I agree with Jimmy 110% percent.
Jimmy was right in smacking Kurt, and Kyle will benefit from someone breaking his nose too. The problem with the young spoiled boys is that no matter how good their talent, they want to run their mouths and don’t expect anyone to stand up to them.
Jimmy Spencer talks about young punks? Anybody reviewed Jimmy’s past? And by the way, I don’t think Jimmy did too much to “pave the way” for today’s drivers. It hasn’t been that long ago since he was out there.
I really liked the article and all the insight involved in putting it together. A year ago I was booing Kyle Busch, today I’m a total fan club member. He brought me back in front of a TV that wasn’t even on during the last four races of 07’. As for the Coke Zero 400 vs the Pepsi 400. It just goes to show you that Na$car’s loyalty is anchored right in the front row of the money pit.

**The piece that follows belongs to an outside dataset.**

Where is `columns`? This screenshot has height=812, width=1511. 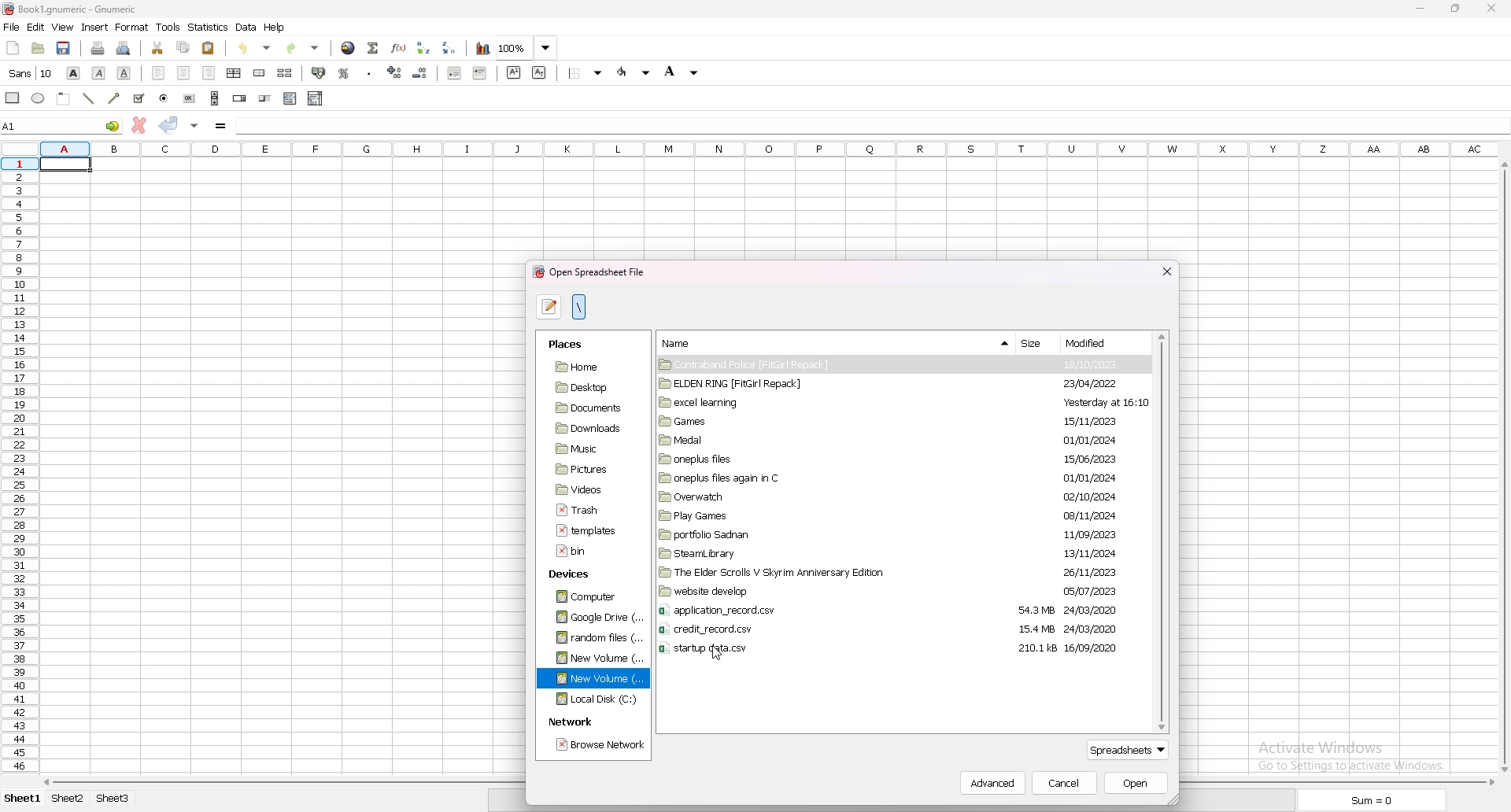
columns is located at coordinates (768, 149).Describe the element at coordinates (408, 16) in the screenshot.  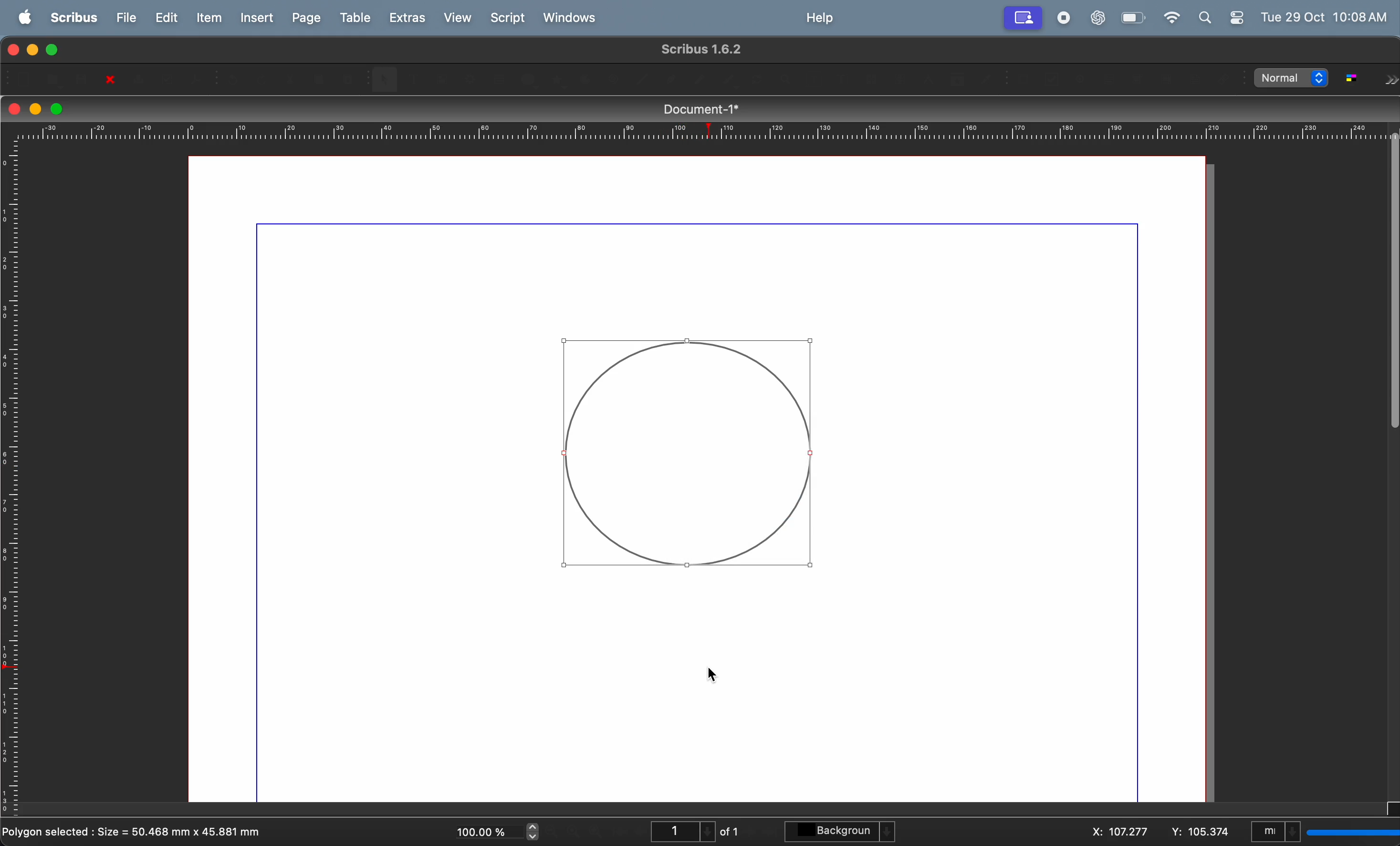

Kudos to Pepsi for saying ‘Sc#ew YOU’ to the Ivory Tower……..
Whatever Kurt…..Jimmy Spencer is totally right. There is no respect from these “young guns”. They need to remember how they got here. I hate all of the young guns. lol
Maybe it’s time for somebody to put Spencer back in a car just so he can “adjust a few attitudes”.
BTW, Jimmy broke Kurt Busch’s nose outside of the track, which NASCAR has no jurisdiction over if you read the rules. So their suspending Jimmy for the next race wasn’t exactly “by the book”.
I agree with both Kurt AND Jimmy! There are some very talented young drivers out there, and bringing that talent into NASCAR is a necessity. But Jimmy is also right about some of them acting entitled, like spoiled little brats. You can’t blame it on them being young, because for every Kyle Busch acting entitled, there’s a Reed Sorenson who are nothing but polite and humble and understanding of their place in the sport. For every Carl Edwards with a contrived image, there’s a Brian Vickers who is completely genuine. For every Denny Hamlin slamming his crew, there’s a Jimmie Johnson who is totally appreciative of what he is given, even if it isn’t perfect that day. Maybe every rookie ought to be required to follow in the footsteps of Ned Jarrett and take a Dale Carnegie course. Or maybe NASCAR should turn the other way when Jimmy Spencer tries to smack some respect into those who don’t have it. Bottom line. We need ‘em, but we don’t have to like ‘em. Come to think of it, that goes for the wily veterans, too…
What Kurt called Spencer was for the most part true. He forgot to also say just plain old stupid.Jimmy was a old punk thats for sure. What exactly are the young guns not respecting? Guys like Jimmy Spencer? lol
Carl Edwards “contrived”?
I’m sorry Amy, I meant your precious, humble Brian Vickers! LOL An even BETTER example!